Au sujet du « forcing » dénoncé par certaines forces de l’opposition, la conférence Épiscopale Nationale du Congo, CENCO, et l’Eglise du Christ au Congo, ECC, quant à la mise en place de la nouvelle équipe de la commission Électorale Nationale Indépendante (CENI) conduite par Dénis Kadima, le président de l’Assemblée nationale et autorité morale de la convention pour la République et la démocratie (CRD) estime que c’est la loi portant organisation et fonctionnement de la CENI qui a été appliquée.
» On a mis l’équipe de la CENI en place pour aller aux élections, les autres parlent de forcing, il n’y a pas eu forcing.

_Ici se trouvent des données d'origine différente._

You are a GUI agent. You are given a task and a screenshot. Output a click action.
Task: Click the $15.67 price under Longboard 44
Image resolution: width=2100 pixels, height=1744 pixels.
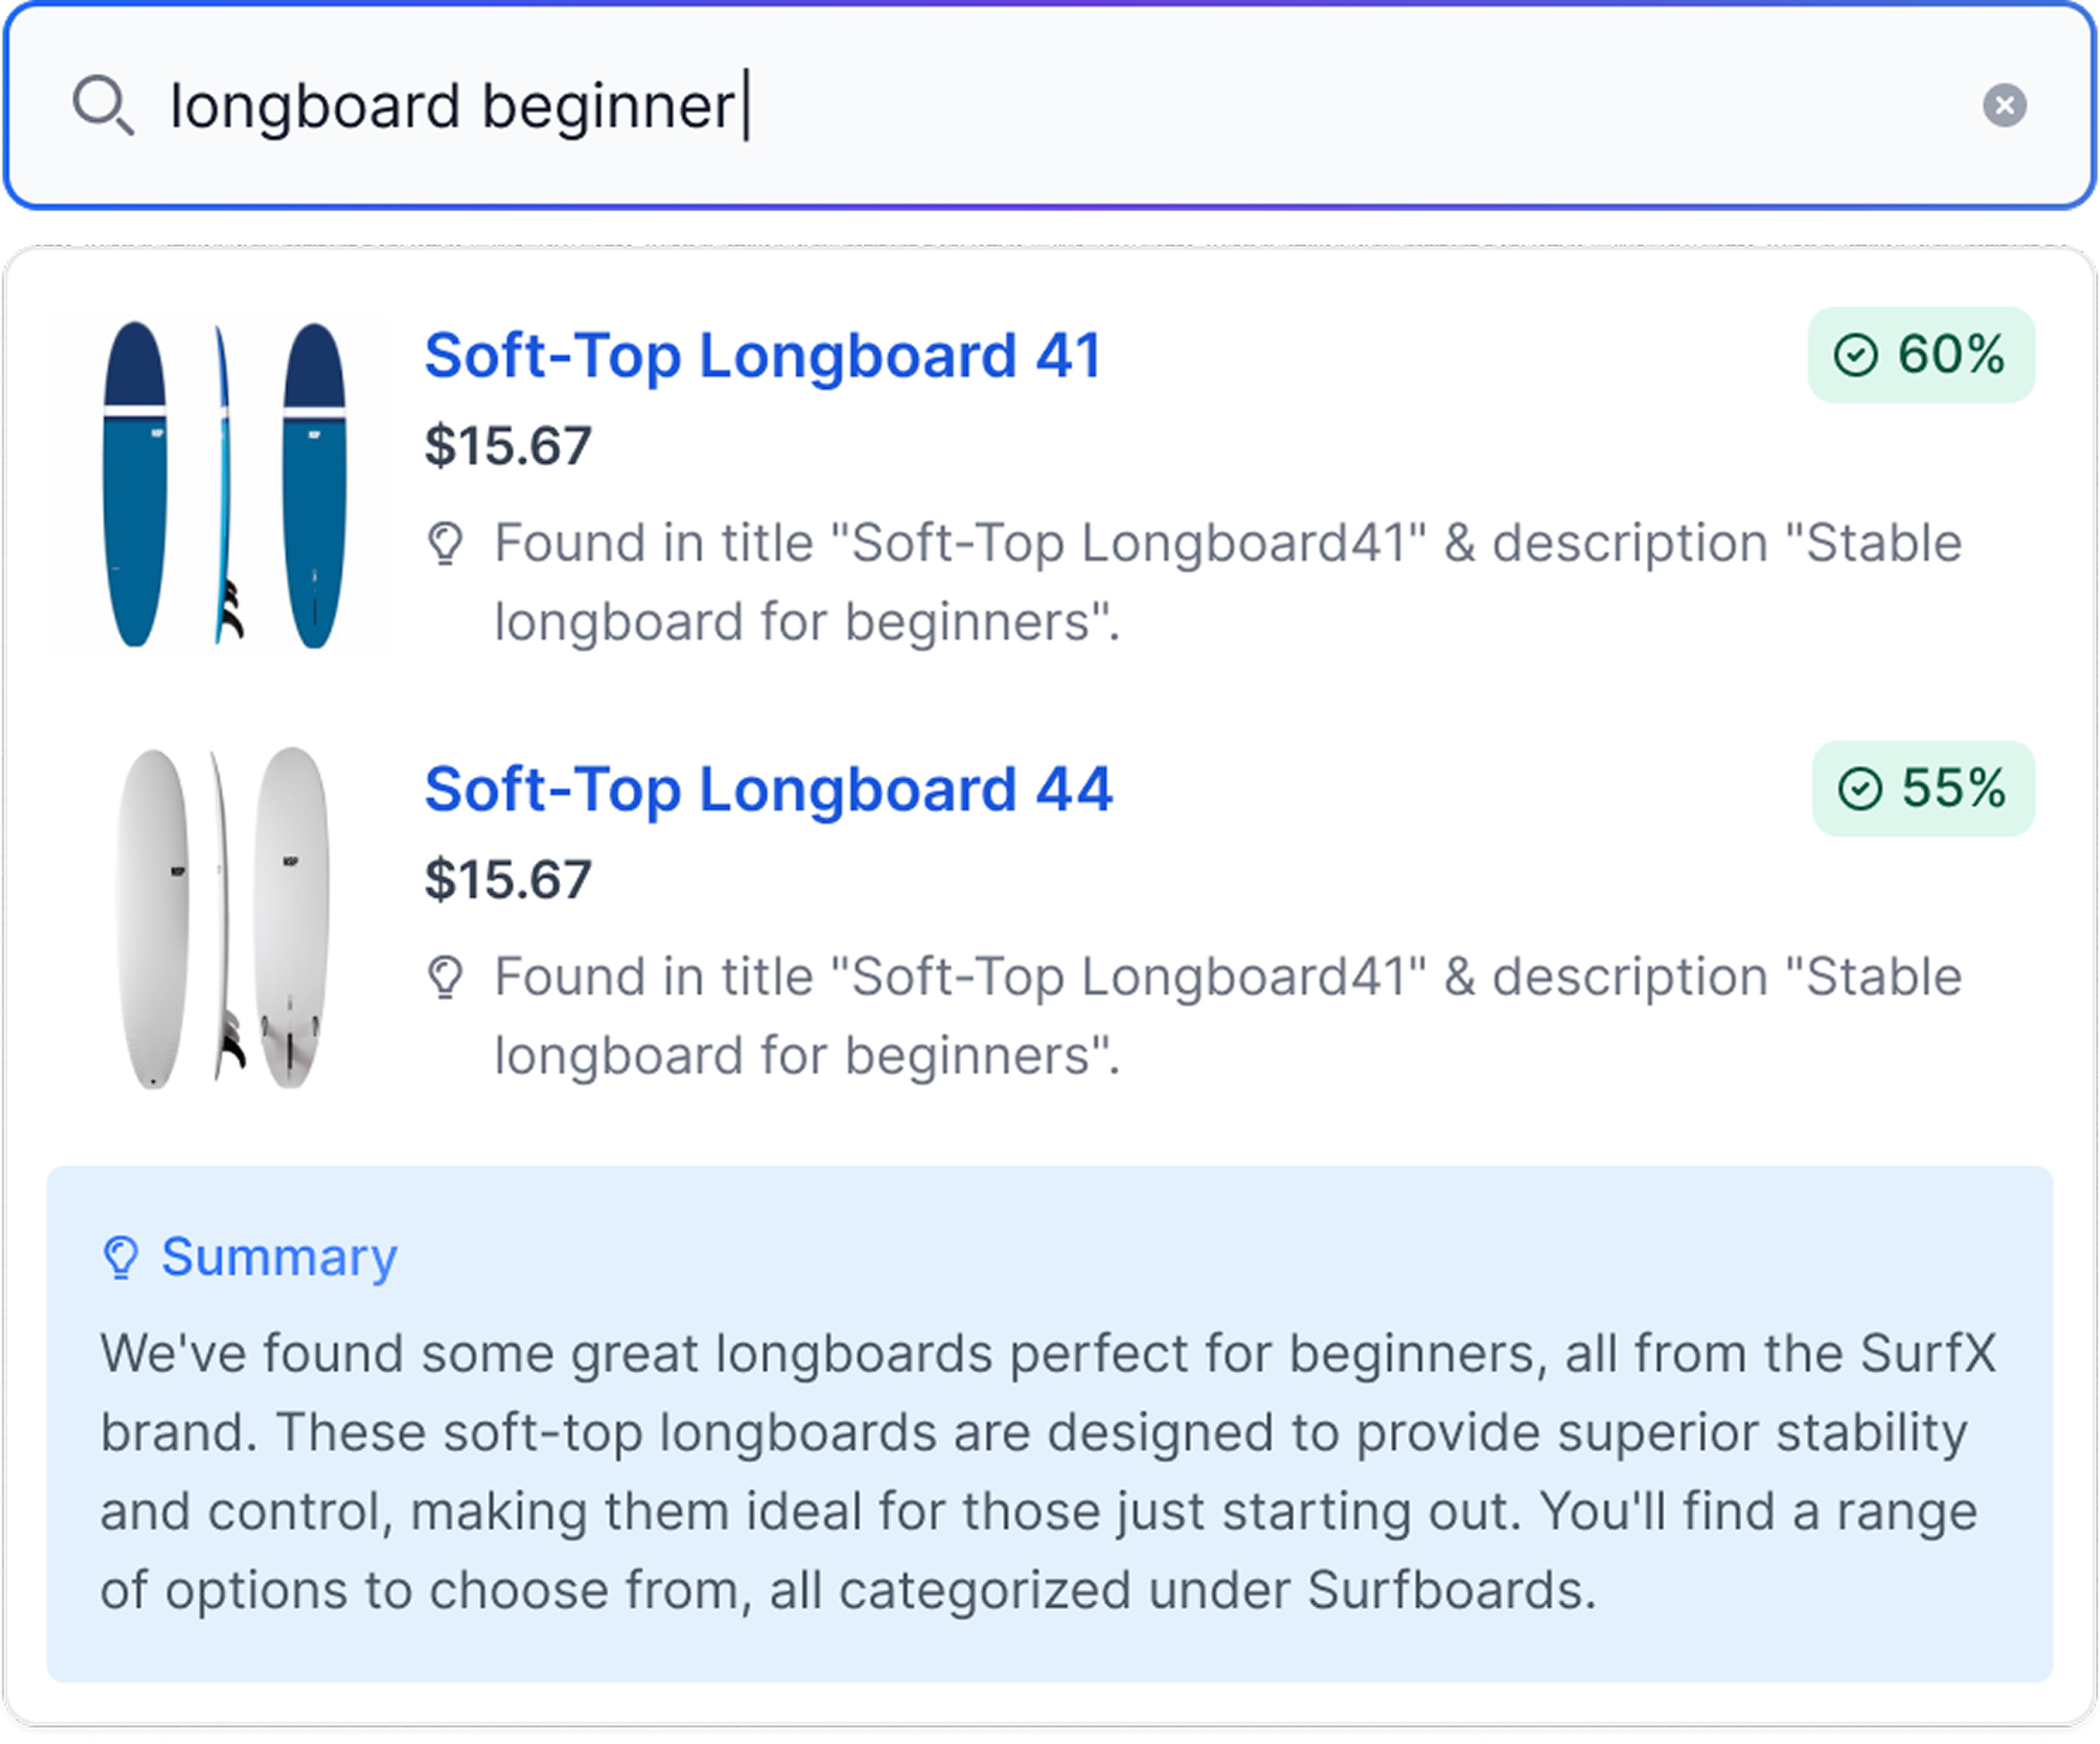tap(508, 880)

Depuis le mois de mars où nous avons commencer les négociations pour voter la loi portant organisation et fonctionnement de la CENI, ceux qui étaient là avaient caché cette loi pendant 2 ans. Nous étions tous : majorité, opposition et société civile en discussion et nous avons divisé les postes; société civile 5 postes, majorité 6 postes opposition 4. Nous avons voté cette loi et le président l’a promulguée est-ce qu’il y a eu des bruits? Mais où est-ce qu’il y a eu forcing? Moi, je n’ai pas fait le forcing, j’ai appliqué la loi CENI (…) », a dit Mboso.
Et d’expliquer, « à l’étape de désigner celui qui devait diriger la CENI, nous avons conclu que ce sont les confessions religieuses qui doivent choisir et chaque composante devrait envoyer ses délégués. La majorité a envoyé, le FCC/Kabila n’a pas envoyé parce qu’il attendait d’abord la société civile, et les confessions religieuses n’ont pas trouvé le consensus pendant plusieurs mois et après un autre délai, les 6 confessions religieuses ont déposé leurs candidats et les autres deux autres protestaient contre ce choix. Et nous avons décidé de mettre en place cette équipe. Où est-ce qu’il y a eu forcing? ».
La nouvelle équipe de la commission Électorale Nationale Indépendante (CENI) mise en place est contestée par l’opposition mais aussi par deux (2) confessions religieuses (CENCO-ECC). Tous exigent la dépolitisation de la CENI.